LONDON: They are images that will change the way we think about the British Empire. Since the last days of the Raj, historians have wrangled over the imperial legacy in India, but the full extent of the suffering inflicted when Mountbatten, the last Viceroy in charge of the continent, pulled out in 1947, is about to be revealed as never before.
Following the enormous success of the TV series The Second World War in Colour, Britain’s ITV network is now to screen The British Empire in Colour, an astonishing collection of original colour film footage shot at the far-flung outposts of empire and now restored for its first public viewing.
The three-part television series, broadcast later this month, will feature unseen colour sequences from Africa, Australia, Canada and the West Indies. Yet it is frames shot at the time of the Partition of India that have stunned audiences at early screenings and already provoked argument among eminent historians.
The British, and in particular Lord Louis Mountbatten, Prince Charles’s great uncle and adored mentor, come across as vainglorious interlopers who left the continent when trouble loomed. Terrible scenes, not seen before, of thousands of dispossessed refugees trailing across the newly-created border with Pakistan will make it hard to defend the memory of colonial India as a caring, orderly place, which was run in increasing collaboration with Indians.
But for the outspoken historian Andrew Roberts, and for Professor Judith Brown, the Oxford academic who advised the programme-makers on India, these distressing pictures will be a welcome jolt to Britain’s complacent self-image.

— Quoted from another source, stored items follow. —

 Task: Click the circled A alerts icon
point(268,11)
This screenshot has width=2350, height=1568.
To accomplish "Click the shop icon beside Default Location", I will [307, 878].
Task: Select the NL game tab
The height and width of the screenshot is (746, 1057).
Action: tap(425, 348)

“At the time of transition the British establishment admitted that around 100,000 had died,” said Roberts. “But from my own researches the figure is more like three quarters of a million. A figure not unadjacent to what happened in Rwanda and worse, I think, than in Bosnia. It is high time that programmes such as these should bring us sharply up against our own failed responsibilities at the end of Empire.”
Brown also believes the Carlton/TWI series will at last show viewers ‘the human cost’ of Mountbatten’s fateful decision to pull out of India at short notice and leave the Muslims and Hindus to fight over the new division of territory.
“This is going to be something of an eye-opener,” she said. “We talk now about the awfulness of ethnic cleansing and, well, here it was. Once you start talking to any family in Delhi they all have their own terrible story of partition, and it is the same on the other side of the border in Pakistan.
“The footage shows terrible trails of people and much of this is not known about in Britain where it was described at the time as ‘a peaceful transfer of power’.”
Brown argues that the British were obviously ‘delighted to extricate themselves’, but admits that the problems of partition cannot all be laid at Mountbatten’s door. He had, after all, opened up the Viceregal Lodge to Indians and banned racist remarks.
“The diaries of the previous Viceroy, Wavell, show that he already knew the British were living on borrowed time,” she said.
The horrifying new footage paints an unfair picture of the Raj, however, according to the historian Jan Morris.
Morris agrees with Brown that Mountbatten was something of a showman, but she argues that the Raj was maintained by ‘generations of decent people who went out there selflessly’.
The controversial footage was bequeathed to the Imperial War Museum in the 1990s, but has been watched by astonished curators for the first time this summer.
While there are impressive familiar images of colonial regalia and imperial pomp, it is the scenes of partition that struck the museum’s archivist, Kay Gladstone.
Series producer Lucy Carter is prepared to face criticism about editorial bias against Mountbatten and the British decision to pull out of India at high speed.
“I knew we were going to get asked about our objectivity,” she said. “But the fact is that when you get into a story like this, your natural views come over. This is a story that still divides academics. Some think Mountbatten created chaos; all I can say is that this is the most historically breathtaking material I have ever seen.
“This was the largest forced migration the world had known and it manages to capture the epic proportions of it. It makes history suddenly become very real and we used as much of it as we could.”—Dawn/The Guardian News Service.